Large-scale AI training is fundamentally a distributed systems problem, where hardware failures are routine operating conditions rather than rare exceptions, yet public operational evidence from production training clusters remains limited. This report presents an empirical analysis of a 63-node NVIDIA B200 production cluster (504 GPUs), using 55 days of Prometheus time-series data and 73 days of operational logs covering 224 multi-node training sessions. The environment is cross-organizational: five parties (SKT, Upstage, Lablup, NVIDIA Korea, VAST Data) share a unified monitoring pipeline. This enabled joint diagnosis of a 60-node-scale storage I/O bottleneck absent in 2-4-node tests, a production-scale phenomenon no single team could isolate alone. We perform three quantitative analyses yielding four findings. First, over 751 Prometheus metrics and 10 XID-identified GPU failures, no single metric is consistently dominant across failure types, motivating multi-signal detection. Second, 523 checkpoint events trace the save/load path from GPU VRAM to the NFS server: restart loading reaches 21.5% of maximum read bandwidth (700 GB/s) and save bursts 16.0% of maximum write bandwidth (250 GB/s), with NFS/RPC queueing and transport-layer backlog rising together. Third, across 224 sessions over 73 days, node exclusions concentrate so the top 3 of 63 nodes account for over 50%. Fourth, auto-retry chain analysis shows a 33.3% success rate over 12 chains (73 attempts), 2.7x the 12.5% manual rate, with a median retry interval of 11 minutes (IQR 10-11). All analyses are grounded in production infrastructure providing session-level workload management, GPU-centric scheduling, and unified observability.

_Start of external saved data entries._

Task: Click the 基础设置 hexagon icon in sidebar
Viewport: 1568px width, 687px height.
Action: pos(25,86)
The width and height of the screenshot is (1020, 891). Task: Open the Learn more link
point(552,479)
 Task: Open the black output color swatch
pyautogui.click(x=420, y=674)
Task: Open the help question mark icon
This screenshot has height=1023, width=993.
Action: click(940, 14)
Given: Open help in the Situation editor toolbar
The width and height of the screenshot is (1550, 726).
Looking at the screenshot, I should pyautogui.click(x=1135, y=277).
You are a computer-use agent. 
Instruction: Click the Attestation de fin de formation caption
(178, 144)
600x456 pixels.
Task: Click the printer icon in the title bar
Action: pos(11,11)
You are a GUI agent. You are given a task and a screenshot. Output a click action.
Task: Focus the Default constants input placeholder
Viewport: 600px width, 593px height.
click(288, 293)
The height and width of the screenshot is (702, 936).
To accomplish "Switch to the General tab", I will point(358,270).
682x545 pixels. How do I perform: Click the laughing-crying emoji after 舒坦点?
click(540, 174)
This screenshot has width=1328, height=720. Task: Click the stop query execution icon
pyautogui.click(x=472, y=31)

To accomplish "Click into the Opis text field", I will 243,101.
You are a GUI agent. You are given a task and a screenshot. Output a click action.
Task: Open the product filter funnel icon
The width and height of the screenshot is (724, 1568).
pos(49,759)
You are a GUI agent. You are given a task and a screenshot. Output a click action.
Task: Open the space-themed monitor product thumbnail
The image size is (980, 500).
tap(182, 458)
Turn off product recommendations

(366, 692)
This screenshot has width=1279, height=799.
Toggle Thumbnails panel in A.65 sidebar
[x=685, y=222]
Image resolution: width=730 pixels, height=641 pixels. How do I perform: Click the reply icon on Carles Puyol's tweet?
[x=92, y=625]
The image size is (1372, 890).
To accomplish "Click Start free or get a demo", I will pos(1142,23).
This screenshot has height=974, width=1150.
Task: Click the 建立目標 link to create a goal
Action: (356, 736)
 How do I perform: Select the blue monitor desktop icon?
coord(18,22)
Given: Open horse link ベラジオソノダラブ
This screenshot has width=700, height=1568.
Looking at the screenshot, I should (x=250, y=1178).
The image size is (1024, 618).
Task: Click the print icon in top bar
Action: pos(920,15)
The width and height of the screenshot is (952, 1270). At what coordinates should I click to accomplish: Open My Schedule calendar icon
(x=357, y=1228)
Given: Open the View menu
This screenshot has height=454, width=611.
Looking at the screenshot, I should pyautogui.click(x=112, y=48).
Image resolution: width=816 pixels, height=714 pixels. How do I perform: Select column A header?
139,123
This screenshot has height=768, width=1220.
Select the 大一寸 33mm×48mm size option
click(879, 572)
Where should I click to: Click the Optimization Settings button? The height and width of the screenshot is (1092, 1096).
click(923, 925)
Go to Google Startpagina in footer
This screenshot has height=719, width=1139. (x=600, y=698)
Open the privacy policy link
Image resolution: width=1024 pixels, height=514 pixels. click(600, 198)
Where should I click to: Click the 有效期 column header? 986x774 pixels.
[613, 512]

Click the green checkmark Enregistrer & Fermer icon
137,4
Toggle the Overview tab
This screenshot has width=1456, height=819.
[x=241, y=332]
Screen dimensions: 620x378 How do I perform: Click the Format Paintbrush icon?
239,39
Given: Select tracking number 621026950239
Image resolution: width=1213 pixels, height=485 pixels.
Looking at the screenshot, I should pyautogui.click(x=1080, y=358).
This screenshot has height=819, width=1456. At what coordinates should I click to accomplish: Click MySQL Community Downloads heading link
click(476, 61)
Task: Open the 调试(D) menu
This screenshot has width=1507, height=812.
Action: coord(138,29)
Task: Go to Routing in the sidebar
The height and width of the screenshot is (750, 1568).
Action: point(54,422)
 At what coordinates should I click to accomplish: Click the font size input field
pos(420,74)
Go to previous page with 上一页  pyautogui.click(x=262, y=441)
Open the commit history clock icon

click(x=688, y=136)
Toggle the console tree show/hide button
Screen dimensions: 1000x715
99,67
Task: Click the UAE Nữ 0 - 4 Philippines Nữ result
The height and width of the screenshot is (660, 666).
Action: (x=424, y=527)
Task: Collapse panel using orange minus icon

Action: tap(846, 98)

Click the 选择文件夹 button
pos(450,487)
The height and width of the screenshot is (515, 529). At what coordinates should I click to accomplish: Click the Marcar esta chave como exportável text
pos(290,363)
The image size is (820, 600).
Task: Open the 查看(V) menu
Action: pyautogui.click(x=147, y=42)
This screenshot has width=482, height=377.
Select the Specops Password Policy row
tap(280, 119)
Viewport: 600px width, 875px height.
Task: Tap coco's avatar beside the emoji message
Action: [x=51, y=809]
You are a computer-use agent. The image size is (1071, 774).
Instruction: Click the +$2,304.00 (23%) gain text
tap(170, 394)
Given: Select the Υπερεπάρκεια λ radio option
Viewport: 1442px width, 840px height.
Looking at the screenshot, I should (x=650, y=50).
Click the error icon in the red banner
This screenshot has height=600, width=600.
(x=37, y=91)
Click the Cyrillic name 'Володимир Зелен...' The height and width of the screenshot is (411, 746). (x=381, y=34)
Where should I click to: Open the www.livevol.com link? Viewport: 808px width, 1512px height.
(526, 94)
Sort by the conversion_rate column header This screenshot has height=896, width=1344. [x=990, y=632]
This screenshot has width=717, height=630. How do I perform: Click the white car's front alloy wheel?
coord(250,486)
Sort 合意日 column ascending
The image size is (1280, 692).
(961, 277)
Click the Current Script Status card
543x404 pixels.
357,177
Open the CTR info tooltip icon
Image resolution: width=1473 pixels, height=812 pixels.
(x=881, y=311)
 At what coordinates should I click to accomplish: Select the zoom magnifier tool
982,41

翻译：大规模AI训练本质上是一个分布式系统问题，硬件故障是常规运行条件而非罕见例外，然而来自生产训练集群的公开运维证据仍然有限。本报告基于63节点NVIDIA B200生产集群（504块GPU），利用55天的Prometheus时间序列数据和涵盖224次多节点训练会话的73天运维日志进行实证分析。该环境具有跨组织特性：五方机构（SKT、Upstage、Lablup、NVIDIA韩国、VAST Data）共享统一监控管道，由此实现了对2-4节点测试中未出现的60节点规模存储I/O瓶颈的联合诊断——这是单一团队无法独立隔离的生产级现象。我们通过三项定量分析得出四个发现：第一，在751个Prometheus指标和10个XID识别的GPU故障中，没有任何单一指标在各类故障中始终占据主导地位，这启发了多信号检测方法；第二，523个检查点事件追踪了从GPU显存到NFS服务器的保存/加载路径：重启加载达到最大读取带宽（700 GB/s）的21.5%，保存突发达到最大写入带宽（250 GB/s）的16.0%，同时NFS/RPC队列和传输层积压同步增加；第三，在73天224个会话中，节点排除呈现集中模式——63个节点中排名前三的节点占比超过50%；第四，自动重试链分析显示，12个重试链（73次尝试）的成功率为33.3%，是人工重试率12.5%的2.7倍，其中位重试间隔为11分钟（四分位距10-11分钟）。所有分析均基于提供会话级工作负载管理、GPU中心化调度和统一可观测性的生产基础设施。